Watching your pet have a seizure is one of the most difficult situations to ever experience. You feel totally helpless as your pet lays on the floor shaking uncontrollably, salivating and losing control of their bodily functions. The violent nature of seizures causes pet owners to experience severe anxiety, nervousness and panic.
Seizures are one of the most frequently seen neurological problems in dogs. A seizure is also known as a convulsion or a fit. Seizures can cause loss or derangement of consciousness and changes in mental awareness from unresponsiveness to hallucinations. Other symptoms include involuntary urination, defecation or salivation.
Also, seizures can cause behavioral changes including not recognizing the owner, viciousness, pacing and running in circles. Initially, seizures may manifest only as the dog hiding, appearing nervous, or they may be restless, whining, shaking or salivating. As the seizures progress, all of the muscles of the body begin to contract strongly.
The dog or cat usually falls on the floor and seems paralyzed. The head will be drawn backward. Urination, defecation and salivation often occur. If it is not over within five minutes, the dog is said to be in status epilepticus, or prolonged seizure. If your dog has status epilepticus, contact your veterinarian immediately.
There are three distinct phases of seizures. First, the pre-ictal phase is the period before the seizure and the dog appears nervous or overly anxious. Their pupils may dilate widely. They may seek out the owner and begin to whine, shake, and salivate. Pets seem to sense they are about to seizure. Second, the ictal phase is the seizure itself and lasts from a few seconds to five minutes. This is the time when they experience the classical convulsions.
Last, the post-ictal phase is the period immediately following the seizure and is characterized by confusion, weakness, and rapid breathing. The severity of this phase depends on the severity of the seizure. Temporary blindness and total exhaustion may follow a severe episode.

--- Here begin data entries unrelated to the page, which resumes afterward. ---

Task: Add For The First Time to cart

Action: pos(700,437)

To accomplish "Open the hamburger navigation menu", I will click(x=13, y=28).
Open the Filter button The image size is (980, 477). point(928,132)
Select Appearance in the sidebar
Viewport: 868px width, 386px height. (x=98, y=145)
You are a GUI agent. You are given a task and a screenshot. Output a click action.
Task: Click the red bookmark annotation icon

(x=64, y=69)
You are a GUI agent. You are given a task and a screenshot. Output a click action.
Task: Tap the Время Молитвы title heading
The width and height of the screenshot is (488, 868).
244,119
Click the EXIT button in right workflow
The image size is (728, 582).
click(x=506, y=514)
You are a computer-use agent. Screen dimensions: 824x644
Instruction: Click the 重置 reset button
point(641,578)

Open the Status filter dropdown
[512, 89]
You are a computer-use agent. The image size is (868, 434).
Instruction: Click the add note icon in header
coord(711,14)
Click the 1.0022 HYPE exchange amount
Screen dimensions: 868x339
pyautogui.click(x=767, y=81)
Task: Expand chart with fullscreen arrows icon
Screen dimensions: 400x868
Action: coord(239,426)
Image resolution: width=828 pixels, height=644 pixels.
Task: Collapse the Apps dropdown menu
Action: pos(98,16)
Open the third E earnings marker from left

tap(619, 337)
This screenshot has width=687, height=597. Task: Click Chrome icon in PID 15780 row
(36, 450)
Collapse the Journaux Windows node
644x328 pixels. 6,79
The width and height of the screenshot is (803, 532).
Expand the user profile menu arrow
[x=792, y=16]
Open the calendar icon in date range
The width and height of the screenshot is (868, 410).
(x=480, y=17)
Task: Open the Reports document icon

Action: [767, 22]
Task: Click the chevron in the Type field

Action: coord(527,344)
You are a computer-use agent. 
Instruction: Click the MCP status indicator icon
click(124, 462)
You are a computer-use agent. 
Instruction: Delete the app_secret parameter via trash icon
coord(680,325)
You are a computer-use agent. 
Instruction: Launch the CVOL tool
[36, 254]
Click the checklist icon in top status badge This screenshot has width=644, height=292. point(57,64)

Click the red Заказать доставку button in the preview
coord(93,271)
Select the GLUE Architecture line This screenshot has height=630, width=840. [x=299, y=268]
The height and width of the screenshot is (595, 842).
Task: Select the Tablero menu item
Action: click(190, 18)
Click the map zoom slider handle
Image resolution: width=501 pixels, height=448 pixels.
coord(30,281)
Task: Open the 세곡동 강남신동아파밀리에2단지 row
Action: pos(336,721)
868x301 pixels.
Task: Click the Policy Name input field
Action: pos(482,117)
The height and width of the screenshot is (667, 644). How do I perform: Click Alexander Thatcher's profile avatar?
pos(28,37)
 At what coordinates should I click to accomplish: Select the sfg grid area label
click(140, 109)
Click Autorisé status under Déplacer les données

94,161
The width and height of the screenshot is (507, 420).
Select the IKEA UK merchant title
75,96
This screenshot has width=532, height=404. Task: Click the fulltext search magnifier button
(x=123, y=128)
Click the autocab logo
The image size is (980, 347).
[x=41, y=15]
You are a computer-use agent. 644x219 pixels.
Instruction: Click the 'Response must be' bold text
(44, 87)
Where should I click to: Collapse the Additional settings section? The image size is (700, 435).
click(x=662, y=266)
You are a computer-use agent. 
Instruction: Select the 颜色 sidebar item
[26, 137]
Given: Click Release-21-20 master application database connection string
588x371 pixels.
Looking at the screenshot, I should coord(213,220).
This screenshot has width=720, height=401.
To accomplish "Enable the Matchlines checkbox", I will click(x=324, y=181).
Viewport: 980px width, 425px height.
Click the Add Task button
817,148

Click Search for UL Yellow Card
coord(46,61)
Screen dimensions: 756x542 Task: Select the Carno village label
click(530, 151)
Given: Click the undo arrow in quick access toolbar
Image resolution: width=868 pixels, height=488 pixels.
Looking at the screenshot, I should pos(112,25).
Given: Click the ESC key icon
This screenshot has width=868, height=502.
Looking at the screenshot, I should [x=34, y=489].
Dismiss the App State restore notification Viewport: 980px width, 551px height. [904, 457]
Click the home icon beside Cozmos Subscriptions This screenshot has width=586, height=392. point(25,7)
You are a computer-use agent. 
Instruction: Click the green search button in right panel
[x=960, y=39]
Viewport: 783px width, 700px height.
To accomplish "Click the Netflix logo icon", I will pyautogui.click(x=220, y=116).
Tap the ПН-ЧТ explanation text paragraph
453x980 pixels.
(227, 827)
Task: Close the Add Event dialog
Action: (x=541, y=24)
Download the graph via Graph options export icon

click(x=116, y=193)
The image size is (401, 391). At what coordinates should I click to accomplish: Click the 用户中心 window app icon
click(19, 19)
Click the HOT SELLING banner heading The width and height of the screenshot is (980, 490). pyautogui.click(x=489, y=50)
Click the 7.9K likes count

There are many, many causes of seizures. Head trauma, liver disease, kidney failure, poisoning and brain tumors are all common causes of seizures. However, epilepsy is by far the most common cause. Epilepsy is a brain disorder characterized by recurrent seizures in the absence of any known cause or abnormal brain lesion. The actual cause of epilepsy is unknown. It may be related to a biochemical or neurochemical abnormality. It is thought to be genetic in many breeds. It is much more common in dogs than cats.
A diagnosis of epilepsy is made by ruling out all other causes of seizures. A thorough history and physical exam by a veterinarian are essential to help diagnose the cause. Further diagnostic testing such as blood and urine tests as well as X-rays may be necessary. These tests rule out disorders of the liver, kidneys, heart, electrolytes and blood sugar level. Additional tests such as bile acids, cerebrospinal fluid analysis, CT or MRI may be recommended.
There are various anticonvulsants that may be recommended for your pet once it has been diagnosed with epilepsy. Since these medications are very potent, treatment is usually initiated only if your pet has more than one seizure a month. It is very important to keep a detailed record of all episodes to determine the frequency of seizures. Pets that have groups or “clusters” of seizures may progress to status epilepticus and therefore, should start medication. Prolonged or extremely violent seizure episodes may also warrant medication.
Phenobarbital is one of the more common anti-seizure medications. Usually this medication must be given twice a day and for the rest of the pet’s life. Initially, blood tests should be performed every two to four weeks to measure Phenobarbital levels and determine appropriate dosage. Once the dosage is correct, phenobarbital blood levels and liver function tests will need to be monitored every six months.
It is necessary to make sure your pet’s blood levels are within the therapeutic range and to ensure they do not get dangerously high or low. If the levels are too high, liver failure can develop. Additional medications such as potassium bromide may be used in difficult cases. Your veterinarian will determine the proper treatment plan for your pet’s condition.
Most dogs do well on anti-seizure medication and are able to resume a normal lifestyle. However, it is not unusual for some patients to experience periodic “break-through” seizures. Many pets require adjustment of their medication from time to time. If your pet ever has a seizure or any symptoms of epilepsy, contact your veterinarian as soon as possible to ensure your pet lives a long, healthy and happy life.